Function for running a principal components analysis (PCA) with training (and test) data. Expands on the stats::prcomp function.

principal_components_analysis(train, test = NULL)

Arguments

train

A data frame or matrix. Assumes all columns should be included in the PCA.

test

An optional data frame or matrix. Must have the same number of columns and same column names as train.

Value

A list with the standardized data, the results of the call to stats::prcomp, the rotation matrix (eigenvectors), the eigenvalues, the correlations between raw scores and component scores, and the root-mean square error for the training and test sets when using a smaller number of components.

Examples

# Simulate training and test data
train <- MASS::mvrnorm( 100, rep( 0, 8 ), diag(8) )
test <- MASS::mvrnorm( 100, rep( 0, 8 ), diag(8) )

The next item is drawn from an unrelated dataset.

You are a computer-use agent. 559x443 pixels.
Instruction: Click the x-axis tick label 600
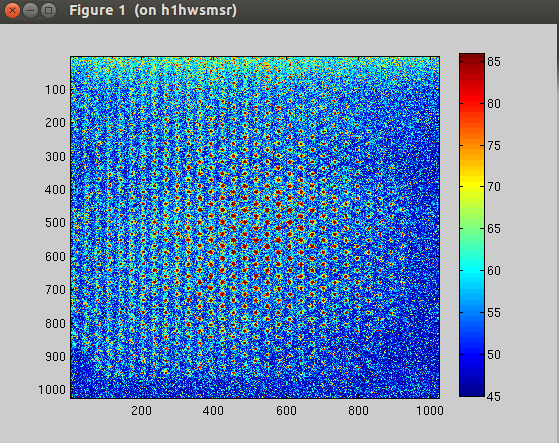pos(286,411)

PCA <- principal_components_analysis(
  train = train, test = test
)

# Loading matrix
lambda <- cbind(
  c( runif( 4, .3, .9 ), rep( 0, 4 ) ),
  c( rep( 0, 4 ), runif( 4, .3, .9 ) )
)
# Communalities
D_tau <- diag( runif( 8, .5, 1.5 ) )

cov_mat <- lambda %*% t( lambda ) + D_tau
cor_mat <- cov2cor( cov_mat )

set.seed( 341 ) # For reproducibility
x <- MASS::mvrnorm( n = 200, mu = rep( 0, 8 ), Sigma = cor_mat )
colnames(x) <- paste0( 'C', 1:8 )

PCA <- principal_components_analysis(
  train = x
)